3 dicembre 2021 A Palermo la cooperativa «Arance amare» produce accessori (come la striscia per capelli) nell’ottica del riuso. Parte del ricavato dei prodotti a marchio Coccadoro devoluta all’Associazione Parco dei figli di Libero Grassi

In senso orario dall’alto a sinistra: Anna Barba, Christine Hofmeister, Roberta De Grandi e Daniela Graziano In principio ci sono quattro donne in cammino. Poi ci sono il lockdown, la pandemia e i momenti difficili da cui a volte nascono le opportunità, come può esserlo persino una semplice fascia per capelli. Ma andiamo con ordine. Daniela Graziano e Anna Barba si sono occupate per 25 anni di salute mentale. Christine Hofmeister, austriaca di nascita e palermitana per scelta, è stata grafica nel quotidiano cittadino: «Fino alla crisi dell’editoria e al licenziamento all’alba del Covid». La quarta, Roberta De Grandi, architetta, designer, artigiana: «un lupo solitario» come si definisce.
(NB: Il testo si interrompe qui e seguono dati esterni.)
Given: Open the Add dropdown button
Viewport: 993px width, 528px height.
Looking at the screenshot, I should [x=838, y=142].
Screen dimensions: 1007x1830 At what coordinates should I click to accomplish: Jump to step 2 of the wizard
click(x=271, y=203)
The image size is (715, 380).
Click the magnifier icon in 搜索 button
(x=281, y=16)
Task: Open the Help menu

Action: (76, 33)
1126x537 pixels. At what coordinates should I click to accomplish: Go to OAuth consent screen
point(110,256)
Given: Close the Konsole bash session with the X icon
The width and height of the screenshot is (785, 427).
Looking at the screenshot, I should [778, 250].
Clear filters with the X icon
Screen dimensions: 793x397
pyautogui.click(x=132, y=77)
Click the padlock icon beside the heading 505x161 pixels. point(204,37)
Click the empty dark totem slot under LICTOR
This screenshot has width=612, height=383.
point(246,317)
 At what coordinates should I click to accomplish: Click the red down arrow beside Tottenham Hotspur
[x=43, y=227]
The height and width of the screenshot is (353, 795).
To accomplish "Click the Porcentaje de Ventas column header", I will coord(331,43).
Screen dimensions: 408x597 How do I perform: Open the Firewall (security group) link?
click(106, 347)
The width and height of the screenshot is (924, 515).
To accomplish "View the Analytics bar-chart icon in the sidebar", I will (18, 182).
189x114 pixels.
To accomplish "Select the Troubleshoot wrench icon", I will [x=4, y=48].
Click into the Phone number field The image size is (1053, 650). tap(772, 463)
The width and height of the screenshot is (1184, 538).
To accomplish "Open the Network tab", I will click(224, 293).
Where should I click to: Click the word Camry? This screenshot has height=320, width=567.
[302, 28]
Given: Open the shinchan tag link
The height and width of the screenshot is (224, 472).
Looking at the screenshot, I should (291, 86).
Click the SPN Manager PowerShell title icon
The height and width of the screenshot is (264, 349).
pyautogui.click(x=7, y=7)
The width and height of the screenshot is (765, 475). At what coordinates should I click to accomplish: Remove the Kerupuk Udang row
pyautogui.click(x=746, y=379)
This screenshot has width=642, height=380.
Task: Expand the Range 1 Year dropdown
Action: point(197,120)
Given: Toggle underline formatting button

La più anziana 60 anni, la più giovane 53, alcune di loro impegnate a cogestire – ma ognuna con la propria attività – un bene confiscato nel centro di Palermo. All’improvviso, quel che sappiamo: il virus, la quarantena, il «tutti a casa».

«Quando hanno ricominciato a liberarci, ciò che avevamo vissuto si era consumato. Il lockdown – racconta adesso Roberta – aveva frantumato non solo le nostre attività lavorative, ma tutti i nostri riferimenti». E ora erano lì a chiedersi: che si fa? «Sono stata io – dice Daniela – a metterle insieme, a credere che un’altra vita era possibile». Un’estate di progetti, poi a ottobre tutte insieme dal notaio. È nata così Arance amare (la loro cooperativa), un nome tanto siciliano. Da lì Coccadoro, un nome tanto palermitano, il marchio che ha rilevato il laboratorio di Robi e che vuol produrre accessori «nell’ottica del riuso e del post-consumo». Infine Pensiero Libero, che poi sarebbe la fascia di cui sopra. «L’oggetto che ci ridà il senso di chi siamo e di chi siamo state: donne e siciliane, noi nel ’92 c’eravamo, eravamo giovani e lo portiamo sulla pelle».

Qui entra in scena la quinta cinquantenne, Alice Grassi con il fratello Davide. Cioè i figli di Libero Grassi, l’imprenditore ucciso proprio trent’anni fa dalla mafia per non aver voluto pagare il pizzo. Alice e Roberta amiche dai tempi dell’università, entrambe architette. Alice ha ancora il negozio di tessuti che fu della famiglia e un magazzino che si riempie di campionature spesso inutilizzabili, Davide invece due anni fa ha chiuso la Sigma, l’azienda del papà.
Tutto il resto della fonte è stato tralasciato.